Nagarjuna's Madras Curry

When I first came to London, as a carnivorous Carnatic lad, I was compelled to choose between only three types of curry.
 Korma was too mild. Phaal blew your arse off. Madras was in between. 
(Goan Vindaloo is sour-sweet shite and only suitable for spoiled pork)
I wish I could say I always chose Madras, more especially as that's where I'm from. Sadly, I didn't. I'd drink till closing time and then order Phaal at the tandoori. 
However, when it came to Soteriological Epistemologies, I was partial to Buddhism- Jainism was constipating, Hinduism crapulous, but Buddhism was just right especially after I learnt to economise by getting drunk only on an empty stomach and could nurse a hangover with the comforting thought that-
Whatever is dependently co-arisen, 
That is explained to be emptiness. 
That, being a dependent designation, 
Is itself the middle way. 
Nagarjuna (MMK XXIV : 18)
What's more, a mid-morning hair of the dog shows you that Sansara really is Nirvana.
However, in omitting my post pub Curry, I now realize I showed a lack of true Vivek. Curry is important for understanding Nagarjuna. Not Curry, the dish, but Haskell Curry the logician.
Here's an example of Curry's paradox.
'If this sentence is true, then Nagarjuna's Madhyamika is a Madras Curry.'
With a two cornered Logic, with an excluded middle, this sentence is true even  if Nagarjuna was actually from Andhra & cooked Phaal.
A four cornered Logic need not be dialethic if there is some intensional criteria (rather than a conditional) such that two corners have a pragmatics (i.e. an interpretation or uniformly presentable ideal of a certain sort) which can be shown to be empty or asymptotically approach emptiness.

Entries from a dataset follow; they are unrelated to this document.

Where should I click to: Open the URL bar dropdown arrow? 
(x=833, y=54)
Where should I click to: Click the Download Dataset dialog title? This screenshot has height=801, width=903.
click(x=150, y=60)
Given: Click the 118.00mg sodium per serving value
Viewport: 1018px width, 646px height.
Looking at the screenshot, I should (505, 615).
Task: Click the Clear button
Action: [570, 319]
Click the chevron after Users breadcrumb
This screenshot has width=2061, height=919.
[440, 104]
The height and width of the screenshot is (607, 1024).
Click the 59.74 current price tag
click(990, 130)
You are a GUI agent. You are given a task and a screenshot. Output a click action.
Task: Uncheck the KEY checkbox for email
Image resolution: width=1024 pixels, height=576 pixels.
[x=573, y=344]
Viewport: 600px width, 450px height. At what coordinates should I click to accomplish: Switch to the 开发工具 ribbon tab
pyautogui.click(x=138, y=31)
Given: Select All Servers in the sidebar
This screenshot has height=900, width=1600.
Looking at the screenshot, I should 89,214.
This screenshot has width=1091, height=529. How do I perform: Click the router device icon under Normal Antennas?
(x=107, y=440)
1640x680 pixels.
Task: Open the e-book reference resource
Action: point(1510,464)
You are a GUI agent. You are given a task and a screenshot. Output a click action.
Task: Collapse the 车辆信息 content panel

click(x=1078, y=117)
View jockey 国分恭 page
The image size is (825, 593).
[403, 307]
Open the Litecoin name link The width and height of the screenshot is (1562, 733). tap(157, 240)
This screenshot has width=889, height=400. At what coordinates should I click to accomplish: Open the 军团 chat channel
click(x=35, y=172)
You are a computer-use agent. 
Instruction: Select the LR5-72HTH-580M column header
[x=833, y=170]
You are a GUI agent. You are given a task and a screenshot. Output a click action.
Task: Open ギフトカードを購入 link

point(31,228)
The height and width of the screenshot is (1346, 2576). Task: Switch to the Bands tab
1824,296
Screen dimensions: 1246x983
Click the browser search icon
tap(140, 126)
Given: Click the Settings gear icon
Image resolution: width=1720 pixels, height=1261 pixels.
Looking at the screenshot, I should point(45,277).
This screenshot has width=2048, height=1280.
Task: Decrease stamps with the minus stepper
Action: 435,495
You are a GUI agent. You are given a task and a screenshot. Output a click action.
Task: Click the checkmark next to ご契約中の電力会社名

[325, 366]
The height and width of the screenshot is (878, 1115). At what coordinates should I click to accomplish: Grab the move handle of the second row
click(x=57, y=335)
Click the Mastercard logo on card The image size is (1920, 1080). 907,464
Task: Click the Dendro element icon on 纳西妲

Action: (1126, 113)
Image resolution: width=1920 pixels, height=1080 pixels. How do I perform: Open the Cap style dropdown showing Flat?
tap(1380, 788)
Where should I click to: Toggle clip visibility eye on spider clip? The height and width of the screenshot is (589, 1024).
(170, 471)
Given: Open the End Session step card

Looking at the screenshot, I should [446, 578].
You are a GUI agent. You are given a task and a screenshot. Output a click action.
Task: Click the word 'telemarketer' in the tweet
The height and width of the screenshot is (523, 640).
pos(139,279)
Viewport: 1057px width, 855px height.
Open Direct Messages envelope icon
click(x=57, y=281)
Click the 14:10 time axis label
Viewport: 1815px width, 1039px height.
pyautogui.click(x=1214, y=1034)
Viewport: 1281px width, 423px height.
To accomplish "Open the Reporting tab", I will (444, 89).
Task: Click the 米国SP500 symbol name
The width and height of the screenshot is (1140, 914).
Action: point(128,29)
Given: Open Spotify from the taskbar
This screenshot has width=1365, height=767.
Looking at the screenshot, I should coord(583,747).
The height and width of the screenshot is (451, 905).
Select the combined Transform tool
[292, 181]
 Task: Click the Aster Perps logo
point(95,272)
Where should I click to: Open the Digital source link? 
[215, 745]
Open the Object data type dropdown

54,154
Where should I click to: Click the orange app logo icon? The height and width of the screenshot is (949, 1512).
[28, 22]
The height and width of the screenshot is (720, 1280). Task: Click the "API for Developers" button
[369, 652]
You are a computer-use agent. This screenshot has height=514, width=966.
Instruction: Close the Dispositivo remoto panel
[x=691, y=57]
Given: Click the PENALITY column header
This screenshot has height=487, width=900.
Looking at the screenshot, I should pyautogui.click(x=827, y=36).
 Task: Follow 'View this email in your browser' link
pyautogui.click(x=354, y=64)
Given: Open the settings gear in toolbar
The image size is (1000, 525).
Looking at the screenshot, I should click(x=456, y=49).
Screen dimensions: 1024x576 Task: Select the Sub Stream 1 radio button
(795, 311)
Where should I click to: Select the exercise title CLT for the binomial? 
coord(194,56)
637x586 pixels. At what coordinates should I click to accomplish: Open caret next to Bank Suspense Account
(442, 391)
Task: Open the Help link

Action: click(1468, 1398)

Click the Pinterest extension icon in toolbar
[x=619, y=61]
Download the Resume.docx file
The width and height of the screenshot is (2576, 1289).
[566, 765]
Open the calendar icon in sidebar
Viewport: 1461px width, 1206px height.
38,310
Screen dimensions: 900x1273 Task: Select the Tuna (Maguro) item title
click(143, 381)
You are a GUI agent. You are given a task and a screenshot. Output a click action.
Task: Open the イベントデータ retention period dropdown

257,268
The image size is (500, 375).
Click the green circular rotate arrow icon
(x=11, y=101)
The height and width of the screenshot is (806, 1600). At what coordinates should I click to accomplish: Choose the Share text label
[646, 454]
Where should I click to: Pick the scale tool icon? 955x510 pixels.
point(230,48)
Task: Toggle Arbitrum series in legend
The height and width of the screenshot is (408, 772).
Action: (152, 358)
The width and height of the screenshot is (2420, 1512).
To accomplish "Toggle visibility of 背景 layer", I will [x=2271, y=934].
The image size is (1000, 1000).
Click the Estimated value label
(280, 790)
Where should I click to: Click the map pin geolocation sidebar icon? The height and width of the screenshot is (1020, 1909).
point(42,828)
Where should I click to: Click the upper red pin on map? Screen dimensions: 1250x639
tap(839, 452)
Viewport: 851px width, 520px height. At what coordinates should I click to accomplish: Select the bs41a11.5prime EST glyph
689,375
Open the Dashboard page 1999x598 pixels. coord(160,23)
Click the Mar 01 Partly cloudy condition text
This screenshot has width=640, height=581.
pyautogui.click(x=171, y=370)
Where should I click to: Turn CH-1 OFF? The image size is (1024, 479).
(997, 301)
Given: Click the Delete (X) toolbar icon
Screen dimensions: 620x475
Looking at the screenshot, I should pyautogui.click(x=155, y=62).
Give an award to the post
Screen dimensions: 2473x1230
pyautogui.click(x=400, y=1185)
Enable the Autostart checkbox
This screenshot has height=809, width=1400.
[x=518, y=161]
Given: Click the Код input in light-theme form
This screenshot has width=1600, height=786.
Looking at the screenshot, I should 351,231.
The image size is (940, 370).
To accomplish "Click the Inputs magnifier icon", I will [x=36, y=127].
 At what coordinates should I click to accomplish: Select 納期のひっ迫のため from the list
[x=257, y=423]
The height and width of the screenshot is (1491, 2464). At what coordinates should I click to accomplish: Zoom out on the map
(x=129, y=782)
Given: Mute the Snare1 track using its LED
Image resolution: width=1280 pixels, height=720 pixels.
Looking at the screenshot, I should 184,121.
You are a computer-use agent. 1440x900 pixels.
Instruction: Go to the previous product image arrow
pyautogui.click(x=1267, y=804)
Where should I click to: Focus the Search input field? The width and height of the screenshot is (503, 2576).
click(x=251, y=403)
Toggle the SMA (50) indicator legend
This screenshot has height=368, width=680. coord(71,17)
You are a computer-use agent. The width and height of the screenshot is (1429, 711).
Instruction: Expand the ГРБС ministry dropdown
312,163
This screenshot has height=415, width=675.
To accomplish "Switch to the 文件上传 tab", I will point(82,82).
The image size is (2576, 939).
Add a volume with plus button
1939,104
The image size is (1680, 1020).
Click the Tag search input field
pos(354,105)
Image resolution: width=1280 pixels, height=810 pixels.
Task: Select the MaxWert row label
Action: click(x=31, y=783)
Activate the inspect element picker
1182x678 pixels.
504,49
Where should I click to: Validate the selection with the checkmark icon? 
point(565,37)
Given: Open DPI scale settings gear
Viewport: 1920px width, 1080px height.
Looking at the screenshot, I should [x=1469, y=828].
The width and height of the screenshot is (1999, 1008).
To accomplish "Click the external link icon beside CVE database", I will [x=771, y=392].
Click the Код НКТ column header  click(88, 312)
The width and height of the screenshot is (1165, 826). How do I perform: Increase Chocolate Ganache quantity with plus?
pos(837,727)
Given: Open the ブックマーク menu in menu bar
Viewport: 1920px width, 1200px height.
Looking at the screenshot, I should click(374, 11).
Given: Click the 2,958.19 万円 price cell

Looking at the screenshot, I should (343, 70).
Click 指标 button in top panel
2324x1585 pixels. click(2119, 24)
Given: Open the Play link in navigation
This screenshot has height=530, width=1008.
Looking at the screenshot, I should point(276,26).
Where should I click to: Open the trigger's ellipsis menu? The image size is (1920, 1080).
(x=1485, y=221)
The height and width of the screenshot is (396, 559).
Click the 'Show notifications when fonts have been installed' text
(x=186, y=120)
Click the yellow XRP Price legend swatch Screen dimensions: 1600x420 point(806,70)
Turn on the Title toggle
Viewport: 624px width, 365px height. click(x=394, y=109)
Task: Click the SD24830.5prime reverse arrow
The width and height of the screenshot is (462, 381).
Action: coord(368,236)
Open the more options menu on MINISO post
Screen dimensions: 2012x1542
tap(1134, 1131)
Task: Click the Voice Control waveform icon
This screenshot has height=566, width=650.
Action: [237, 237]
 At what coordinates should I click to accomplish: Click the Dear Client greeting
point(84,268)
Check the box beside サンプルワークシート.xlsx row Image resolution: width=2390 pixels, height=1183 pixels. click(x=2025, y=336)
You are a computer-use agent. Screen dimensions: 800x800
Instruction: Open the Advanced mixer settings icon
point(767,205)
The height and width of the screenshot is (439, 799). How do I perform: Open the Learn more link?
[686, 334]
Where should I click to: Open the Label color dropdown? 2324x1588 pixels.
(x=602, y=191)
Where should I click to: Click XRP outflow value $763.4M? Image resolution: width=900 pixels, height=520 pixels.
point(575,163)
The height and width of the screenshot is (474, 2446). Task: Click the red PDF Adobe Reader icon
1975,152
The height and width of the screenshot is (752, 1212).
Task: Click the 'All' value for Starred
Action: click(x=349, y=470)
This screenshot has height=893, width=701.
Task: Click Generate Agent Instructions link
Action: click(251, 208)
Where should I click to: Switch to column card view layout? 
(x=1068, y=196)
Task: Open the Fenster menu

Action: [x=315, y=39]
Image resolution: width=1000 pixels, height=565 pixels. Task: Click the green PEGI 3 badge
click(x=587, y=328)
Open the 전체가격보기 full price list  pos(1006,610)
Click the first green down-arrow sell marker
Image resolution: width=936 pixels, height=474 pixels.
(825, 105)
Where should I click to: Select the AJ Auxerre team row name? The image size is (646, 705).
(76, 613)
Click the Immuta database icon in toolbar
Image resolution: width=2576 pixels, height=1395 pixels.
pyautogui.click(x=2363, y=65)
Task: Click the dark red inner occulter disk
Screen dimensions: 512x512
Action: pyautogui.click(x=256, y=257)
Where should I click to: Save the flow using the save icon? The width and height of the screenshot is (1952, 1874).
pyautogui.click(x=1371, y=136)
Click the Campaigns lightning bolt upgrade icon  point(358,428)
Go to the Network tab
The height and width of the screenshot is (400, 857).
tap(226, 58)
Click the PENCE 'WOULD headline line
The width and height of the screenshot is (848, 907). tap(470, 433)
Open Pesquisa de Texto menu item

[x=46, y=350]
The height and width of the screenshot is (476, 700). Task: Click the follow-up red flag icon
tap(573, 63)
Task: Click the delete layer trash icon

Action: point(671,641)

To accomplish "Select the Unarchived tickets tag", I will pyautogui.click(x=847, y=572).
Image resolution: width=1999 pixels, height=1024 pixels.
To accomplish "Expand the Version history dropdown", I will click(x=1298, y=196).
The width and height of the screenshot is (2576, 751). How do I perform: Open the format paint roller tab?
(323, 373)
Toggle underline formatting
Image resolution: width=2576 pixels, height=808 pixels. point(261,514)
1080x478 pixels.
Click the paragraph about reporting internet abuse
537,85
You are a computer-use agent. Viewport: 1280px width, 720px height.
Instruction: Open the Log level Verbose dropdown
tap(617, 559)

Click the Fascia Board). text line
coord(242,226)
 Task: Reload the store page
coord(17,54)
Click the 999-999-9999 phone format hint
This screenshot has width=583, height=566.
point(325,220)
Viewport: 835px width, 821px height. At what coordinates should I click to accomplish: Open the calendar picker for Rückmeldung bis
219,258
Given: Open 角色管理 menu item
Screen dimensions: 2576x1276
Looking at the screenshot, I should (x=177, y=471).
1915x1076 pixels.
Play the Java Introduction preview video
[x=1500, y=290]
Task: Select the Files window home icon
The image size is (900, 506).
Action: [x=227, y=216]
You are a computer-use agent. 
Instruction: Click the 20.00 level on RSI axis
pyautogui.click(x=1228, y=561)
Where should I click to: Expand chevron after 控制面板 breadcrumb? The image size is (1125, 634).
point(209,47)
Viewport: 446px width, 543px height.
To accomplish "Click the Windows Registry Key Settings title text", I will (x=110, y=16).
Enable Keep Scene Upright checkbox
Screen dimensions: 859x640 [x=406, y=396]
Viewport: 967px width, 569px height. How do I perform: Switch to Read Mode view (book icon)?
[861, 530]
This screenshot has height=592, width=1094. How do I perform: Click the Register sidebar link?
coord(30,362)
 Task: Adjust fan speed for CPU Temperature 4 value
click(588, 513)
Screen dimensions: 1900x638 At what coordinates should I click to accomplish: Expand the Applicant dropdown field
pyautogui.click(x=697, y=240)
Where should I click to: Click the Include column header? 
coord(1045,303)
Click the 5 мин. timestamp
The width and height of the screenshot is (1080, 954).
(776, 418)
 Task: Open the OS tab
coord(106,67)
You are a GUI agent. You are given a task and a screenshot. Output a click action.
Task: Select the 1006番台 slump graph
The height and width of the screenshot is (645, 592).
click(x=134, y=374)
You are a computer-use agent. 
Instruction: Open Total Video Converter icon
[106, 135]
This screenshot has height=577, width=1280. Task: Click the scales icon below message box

However, because Set theory uses extensional definitions, and thus can't distinguish between the recursive and the recursively enumerable, it is condemned to glutty or gappy pragmatics.
Nagarjuna has Scriptural authority to make emptiness intensional in a particular way which side-steps problems caused by Time. Being a brainy guy, he formulates a Curry type tetralemma which omits mention of this Scriptural authority and yet which entails nothing he doesn't assent to.
This annoys the fuck out of the Nyaya pundits but doesn't blow the arse out of ontology and that's why Umasvati and Sankara, in their different ways, do something similar for their own traditions.
But this doesn't mean Nagarjuna is always a Madras Curry.
For incautious Westerner's he's viciously Phaal.
Take the case of Graham Priest, who has proposed an 'Inclosure Schema' to tackle various types of paradoxes, like the sorites. But we know it can't tackle, or even effectively spot, Curry paradoxes. So what could be funnier than watching Priest tackle Nagarjuna because we know in advance that he is chewing on, not Korma or Madras, but blow-your-arse-off Phaal?
Let's play the video-

This is Priest (with Jay Garfield) on Nagarjuna
'The contradictions at the limits of thought have a general and bipartite structure. The first part is an argument to the effect that a certain view, usually about the nature of the limit in question, transcends that limit (cannot be conceived, described, etc.). 
This is Transcendence. The other is an argument to the effect that the view is within the limit-Closure. Often, this argument is a practical one, based on the fact that Closure is demonstrated in the very act of theorizing about the limits. At any rate, together, the pair describe a structure that can conveniently be called an inclosure: a totality, Q and an object, o, such that o both is and is not in Q. On closer analysis, inclosures can be found to have a more detailed structure. At its simplest, the structure is as follows. The inclosure comes with an operator, 8, which, when applied to any suitable subset of Q, gives another object that is in Q (that is, one that is not in the subset in question, but is in Q). Thus, for example, if we are talking about sets of ordinals, 8 might apply to give us the least ordinal not in the set. If we are talking about a set of entities that have been thought about, 8 might give us an entity of which we have not yet thought. The contradiction at the limit arises when 8 is applied to the totality Q itself. For then the application of 8 gives an object that is both within and without Q: the least ordinal greater than all ordinals, or the unthought object...
Central to Nagarjuna's understanding of emptiness as immanent in the conventional world is his doctrine of the emptiness of emptiness. That, we have seen, is what prevents the two truths from collapsing into an appearance/reality or phenomenon/noumenon distinction. But it is also what generates the contradictions characteristic of philosophy at the limits. We have encountered two of these, and have seen that they are intimately connected. The first is a paradox of expressibility: linguistic expression and conceptualization can express only conventional (Vyavaharika) truth; the ultimate truth (Paramaartha)  is that which is inexpressible and that which transcends these limits. So it cannot be expressed or characterized. But we have just done so. The second is a paradox of ontology: all phenomena, Nagarjuna argues, are empty, and so ultimately have no nature (svabhava) . But emptiness is, therefore, the ultimate nature of things. So they both have and lack an ultimate nature. 
That these paradoxes involve Transcendence should be clear. In the first case, there is an explicit claim that the ultimate truth transcends the limits of language and of thought. In the second case, Nagarjuna claims that the character of ultimate reality transcends all natures. That they also involve Closure is also evident. In the first case, the truths are expressed and hence are within the limits of expressibility; and in the second case, the nature is given and hence is within the totality of all natures. 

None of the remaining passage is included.